*Task goal*
Copy out the lines of data word for word, starting with the line that contains "What are the" and ending with the line that contains "sound-velocity-checkbox is located", both included.

*Source data*
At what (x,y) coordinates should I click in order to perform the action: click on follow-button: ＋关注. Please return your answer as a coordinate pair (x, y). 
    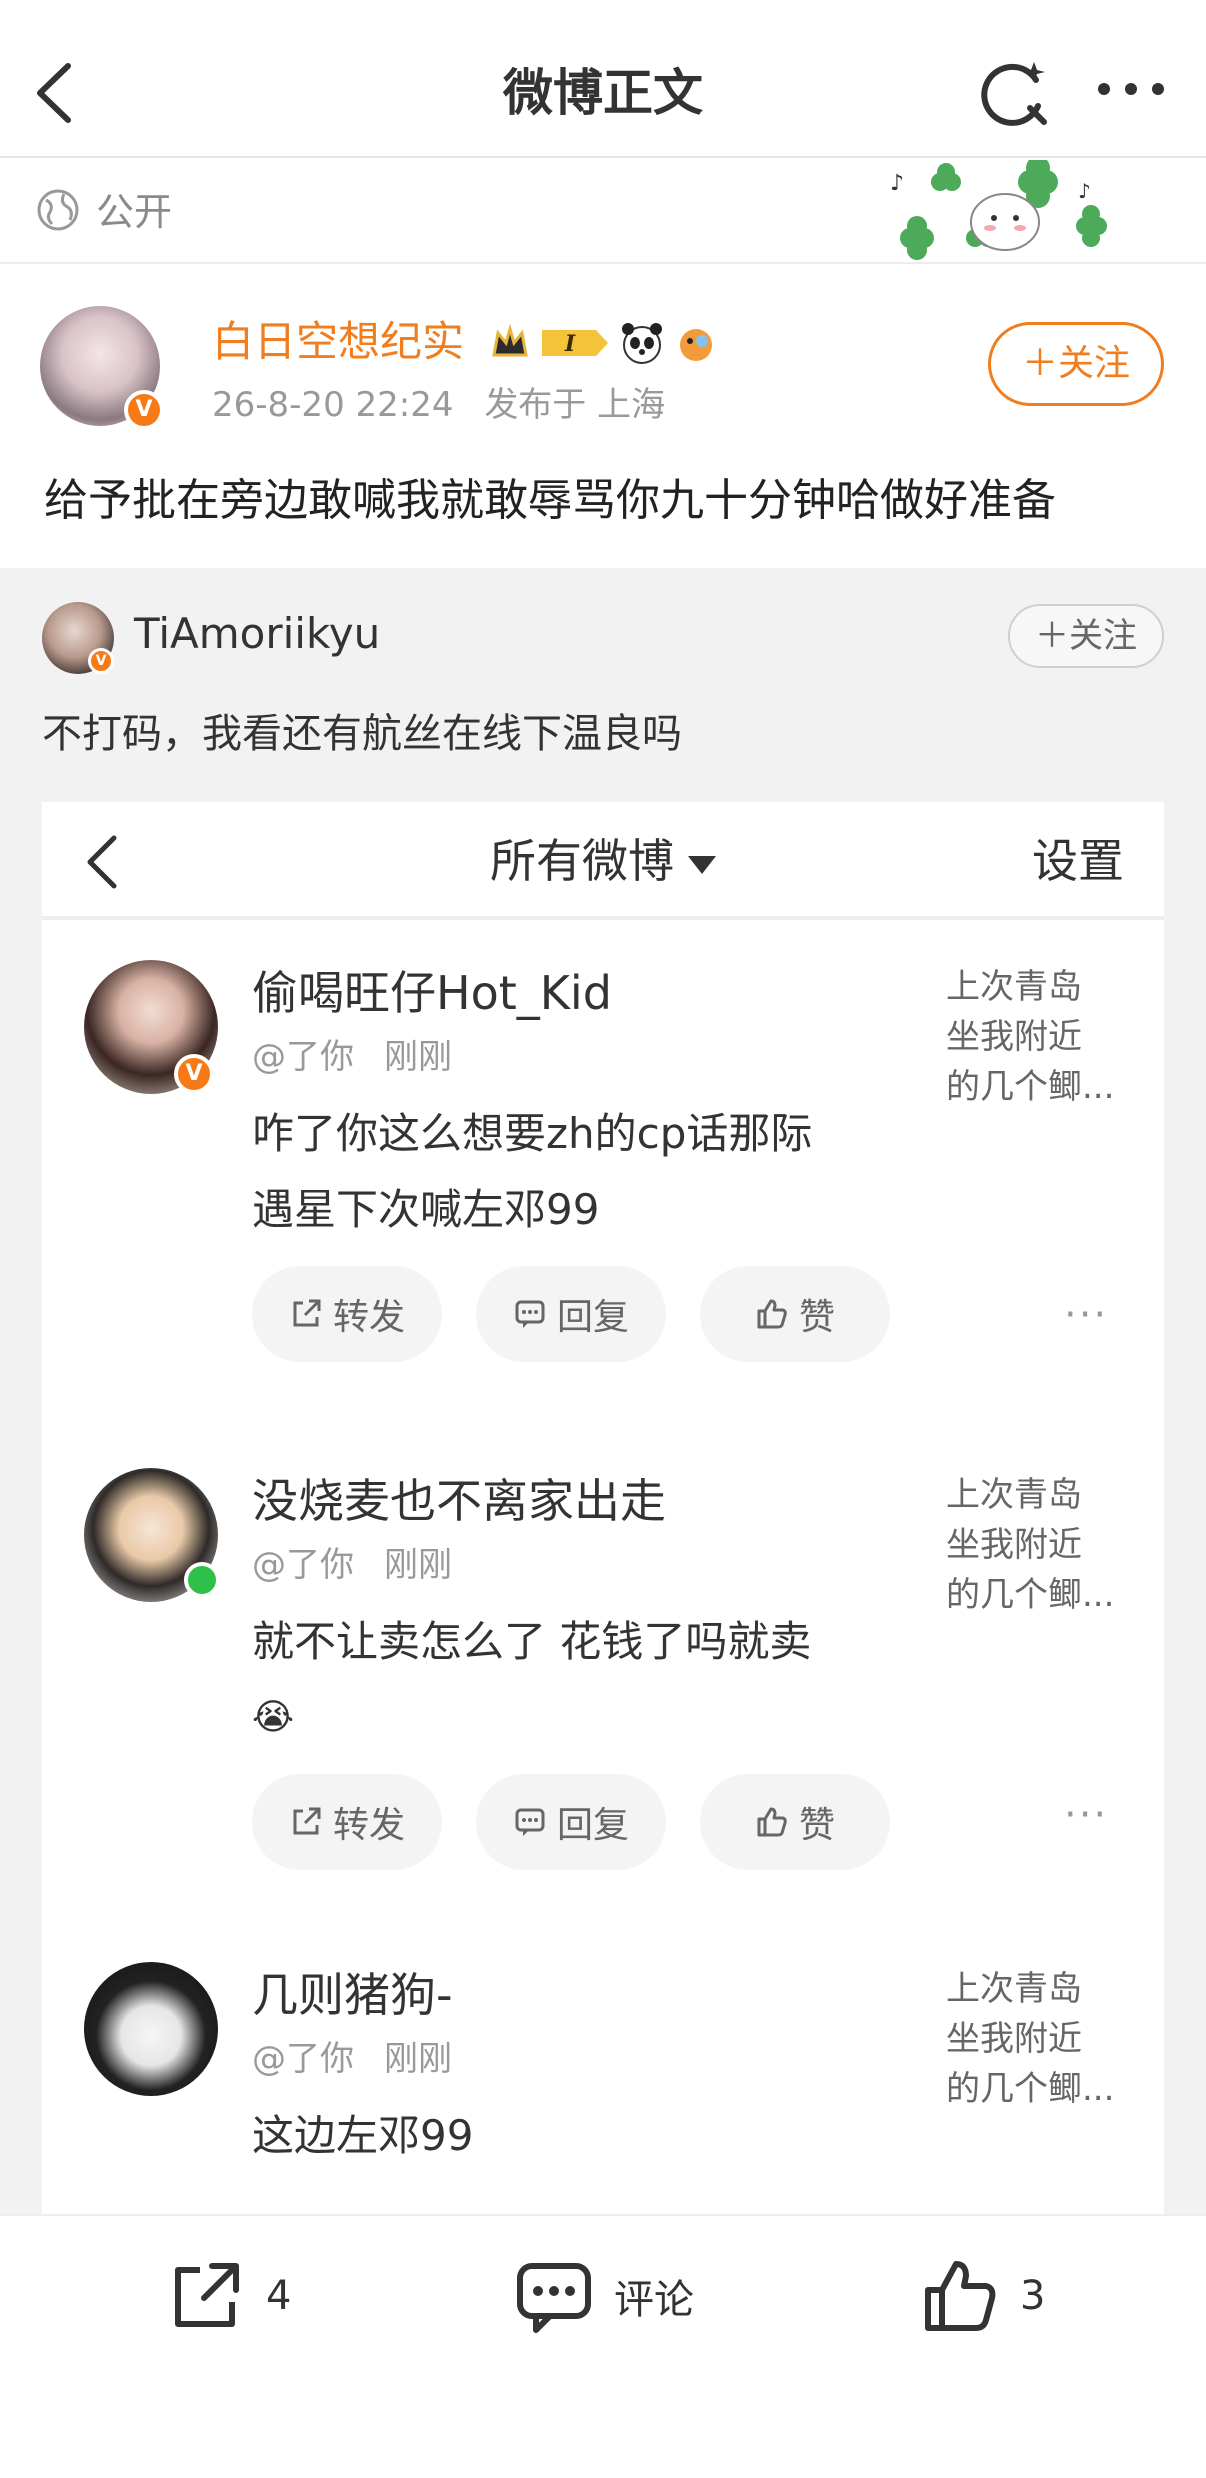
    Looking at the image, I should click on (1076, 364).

---

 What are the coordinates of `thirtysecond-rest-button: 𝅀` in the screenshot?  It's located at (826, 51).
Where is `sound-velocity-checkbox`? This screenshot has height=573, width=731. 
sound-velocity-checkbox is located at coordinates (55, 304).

* * *

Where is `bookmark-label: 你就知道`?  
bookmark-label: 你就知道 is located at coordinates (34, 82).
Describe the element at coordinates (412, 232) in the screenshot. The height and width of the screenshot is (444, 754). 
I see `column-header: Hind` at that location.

*Task solution*
 What are the coordinates of `thirtysecond-rest-button: 𝅀` in the screenshot?  It's located at (826, 51).
Where is `sound-velocity-checkbox`? This screenshot has height=573, width=731. 
sound-velocity-checkbox is located at coordinates (55, 304).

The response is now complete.